Is Inmon's Data Warehouse Definition Still Accurate?

Originally published May 10, 2012

 “A data warehouse is a subject-oriented, integrated, time-variant, nonvolatile collection of data in support of management’s decision-making process.” Bill Inmon (1992)

The following analysis may appear to be too detailed. This is, however, necessary for establishing an accurate, objective and professional orientation of the data warehousing industry for the future. For this purpose, I will break down Inmon’s definition.

“A data warehouse is a … collection of data …” Is this statement template accurate? If yes, what do you think about other applications of this template, such as “a house is a collection of people,” or “a refrigerator is a collection of meat and vegetables”? If you say, “Yesterday, I bought a refrigerator,” do you mean that you bought a collection of chilled meat and vegetables? I don’t think so. But if you say, for example, “a house is a collection of laid bricks,” it would make much more sense. Anyway, a container cannot equal the collection of its contents. Mathematically, a set does not equal the elements contained in the set even if the set consists of only one element.

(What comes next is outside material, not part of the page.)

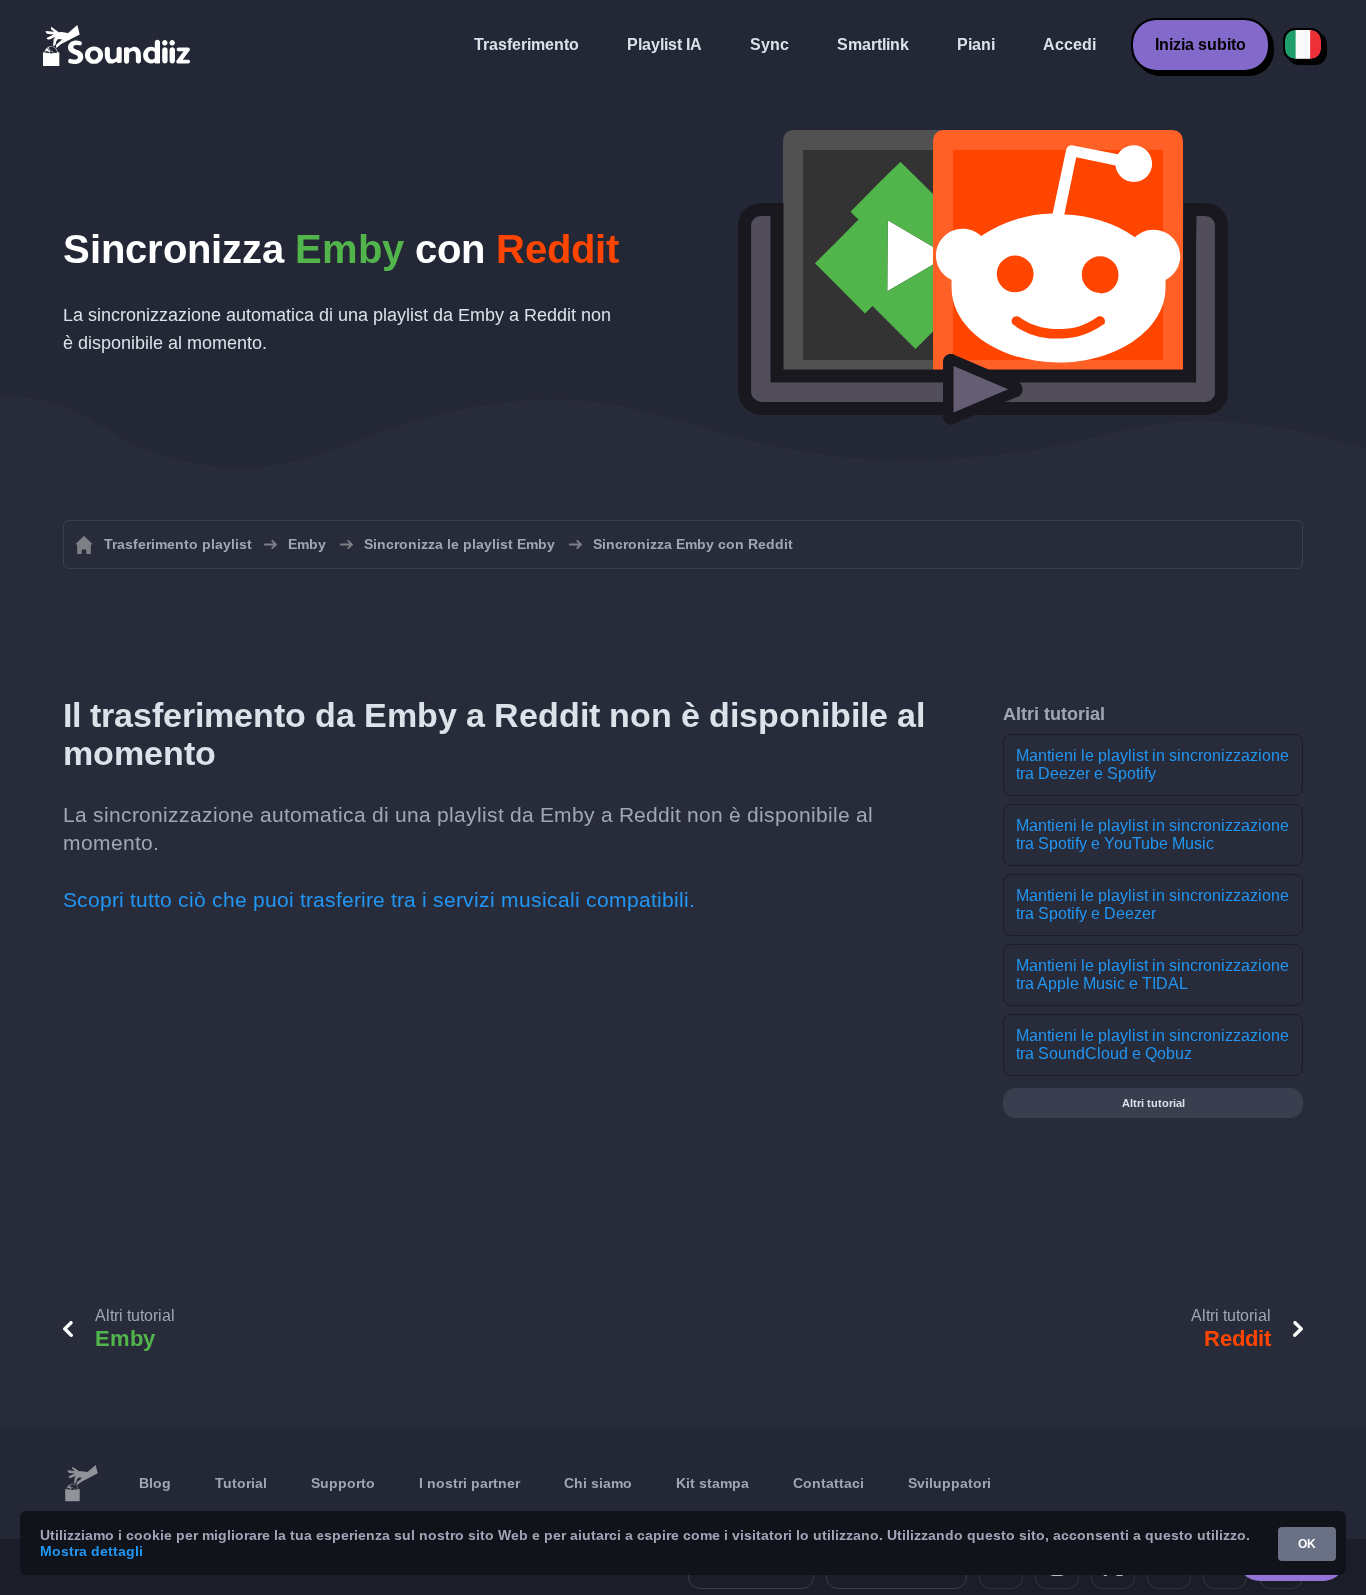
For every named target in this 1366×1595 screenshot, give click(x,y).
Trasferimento (526, 44)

As a matter of fact, a house, as well as a refrigerator, is a mechanism or, more concretely, an infrastructure, that contains some elements and provides certain functionalities to the elements it contains for certain purposes.

Consider the all-purpose phrase “… in support of management’s decision-making process” in a bank or retail chain. Bank tellers and call center personnel use data warehouses today for supporting decision making but they are not considered management. Since an infrastructure for supporting decision making can have many components, the phrase “decision making” alone does not tell us very much about the concrete components involved. If we would say “… in support of money-making”, it would sound much better and more attractive from a marketing perspective. We need to use words that are more concrete and restrictive for describing our purposes. In my opinion, “querying”, “reporting” and “analysis” are better choices, and “analysis” is the best of all: Without analysis, the querying and reporting do not make much sense and without analysis, no good decision can be expected. It is analysis that challenges our brains and good analysis enables a good decision. Thus, analysis is the key activity component in support of decision making, and the data involved should be so prepared that the analysis can be carried out easily and smoothly.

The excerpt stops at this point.